Human thinking and human action is nervous activity. Among doing or shaping what is done, all action is performance. What is thought to inspire this performance or its reception is nervous activity. Performance is the phenomenal and hermeneutic sheen of action; it both exists and exists as such in our understanding of action and in our execution of it. Performance is a subset of action formed by our intentional understanding of certain types of action. Intentionality is itself at work here, as I write.
Action and thinking comprise a totality of human experience and our coming to awareness of it. The two form a distinct outline in our existence as a duality of being in the world and being in our heads, that is, as a product of nervous activity. This bifurcation corresponds to two points in place and time--the place of phenomena in relation to our understanding of them, coming into existence through nervous activity. Understanding lags behind an occurrence of phenomena; this suggests that, while essential to the meaning of the phenomena itself, thinking lags behind action as it comes into being. Thinking is in closer ambit to personally intended action, that action stemming from within the thinker's intention. This thinking also requires time to both initiate and complete its own action. Thinking is of the substance of the universe, categorically, but uniquely saddled across a temporal unfolding. Therefore, thinking as a phenomena itself exists in time but that its relevance to any specific instance of time only renders it as part of the stuff of the universe. The activity of thinking faces two logical planes, each of which contradict the other. The relationship that thinking has to the existing universe is indifferent to its phenomenal existence in the unfolding of time. Thinking becomes invisible to the material world as a phenomenon, thinking. Both thinking and the unfolding of a sequence of events that we may category as phenomena require time to unfold.

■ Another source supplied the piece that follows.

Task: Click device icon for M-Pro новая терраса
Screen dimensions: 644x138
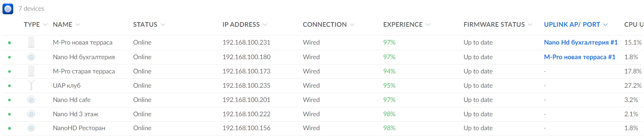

In this frozen moment as we regard the world and ourselves and we grant their aspects meaning those frozen bits of thinking digested into phenomena or facts are, themselves, historically emergent phenomena. The universe itself is supposedly the product of a primordial event that both unfolded time, matter, density, and the physical laws of the universe. While it signals a beginning, that beginning required time. And so we are now taking time to understand ourselves, our lives, the world around us. And you may be taking time to read this. But the things that we find meaningful take time both to understand and to occur because nothing simply existed forever. That unique seat goes to one entity who we call "God." God is prior to the reflex of neuron or the primordial mass that finally blew, creating the universe. God is also after everything has passed. But this God, especially as we commonly regard him through Christian theological teaching, has another specific purpose for our minds. God simply ends the question of why, not for everyone, but for many. And God need only serve that purpose for those that pursue answers out of an abject fear of nihilism. God also acts as a dam on our consciousness. At some point the powers of reason, of observation, of measurement, of calculation reach a barrier, a logical problem, a technical limit. God serves as a reminder at these junctures that nothing is essentially meaningless or ambiguous. It's all part of God's mystery.
Key word: mystery. Why? Because the insertion of God into a cosmology ends a mental exploration. God completes a method of inquiry by providing not only a noun but a whole grammar short-circuited around the significance of the term God itself. God is seen both in cause and effect. And God becomes a reflex word to stop thinking. God is the answer. For this reason God is used as a mental block. Instead of working past God as an answer, those who have procured great faith in this deity spend their time creating convoluted logical arcs to fit God into the pattern of life, society, and human behavior. God is the reason why some die and others kill.